On my way home the penny dropped. It was one of those early fall days with a vivid blue sky, the kind that surrounds me with color and sensation, my brain revving up from the joy of it all.

Passing Fitzwilliam Road, glancing at the road sign, I thought no kidding, really? Let’s see now. Driving home, our road is Mountain Road and I’m headed toward Mt. Monadnock. Coming up from Troy, Monadnock Street ends at Mountain Road with a perfect view of the mountain behind our house.

Hmmm, folks from Marlborough call our road Jaffrey Road, because of course, that’s how you get to Jaffrey from there.

And that was it. I was in. I had hacked the country road code. Road signs mean what they say around here, for the most part, anyway.

There is, I’ll admit, a Road Number Four which meanders from Route 12 past a beautiful marsh, woods with streams, some interesting old houses and a farm stand before ending at Templeton Turnpike. So, not all the time.

Chalk that one up to a misguided flatlander. Which I’m not anymore. At least not a flatlander, and I’m fairly certain about the other.

Living up here has been a heart’s wish for a long time. It is obvious to me now that I followed the right signs, one at a time, to end up at the foot of this mountain.

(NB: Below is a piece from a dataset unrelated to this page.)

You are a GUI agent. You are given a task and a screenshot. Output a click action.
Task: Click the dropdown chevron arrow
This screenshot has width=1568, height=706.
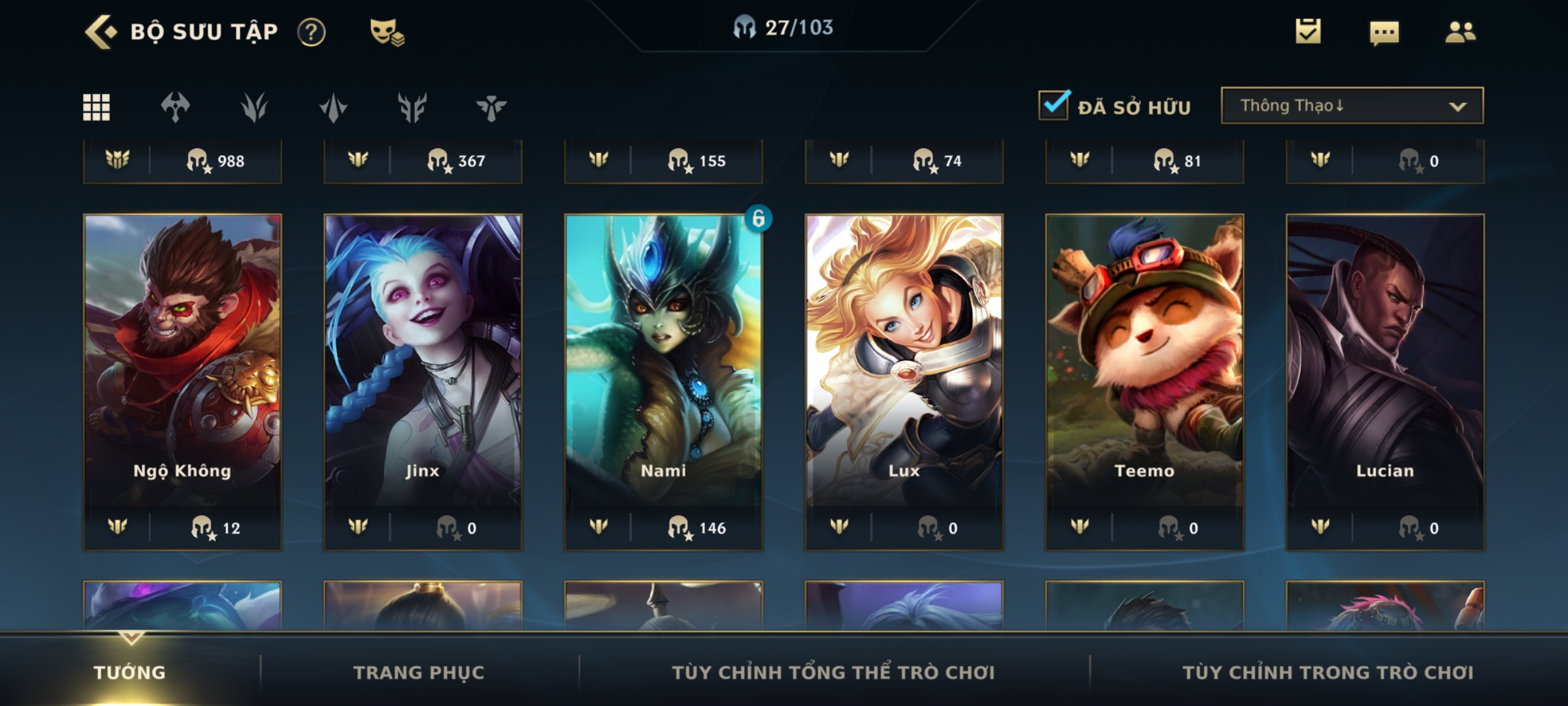coord(1458,107)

Back in 2005, the one thing I was certain of was the need to leave the city, the house we were in, the life we led, to a simpler place, to be near family. My husband Mike was not well, was not going to get better, so we migrated north.

It was wonderful for both of us to be closer to nature, in a town where offseason rush hours emptied the streets by 6. Better, but I never felt truly at home. It just wasn’t simple enough, wild enough, but I’d accomplished what I set out to do with the move. It was okay.

Fourteen months later life took a drastic turn, when Mike died very suddenly and unexpectedly. He had been sick a long time, and the man I knew had been gone a long time as well, taken by the effects of Parkinson’s and dementia. The long goodbye on a road with no signs.

By the second month anniversary of his death I saw quite clearly that I could either fall apart on the 19th of each month, or use it as a celebration of what was positive in my life, a mile marker of achievement, something to applaud.

So I did just that, each month celebrating the milestones, letting Mike know, as I touched the sign on the memorial bench outside our community center. Hey, Mike, guess what?

And so it went, mile marker by mile marker, to dating for the first time in almost 40 years, online no less. Meeting the man I would marry four years later, moving to New Hampshire in 2009.

Living first in a charming old school house in Peterborough, nice enough but it was temporary. Aggie, our Newfie puppy, came along.

The next spring we found and bought a wonderful old house, built in 1796, next to an iconic pond with the mountain right behind it. The woods full of owls, deer, coyotes, birds, smaller creatures.

A year ago, after much searching, the road led to Horace, my dream lab pup. He is my joy and Aggie’s boon companion.

So here we all are. At the intersection of two roads leading to the mountain. And that’s how I got here, by reading the signs.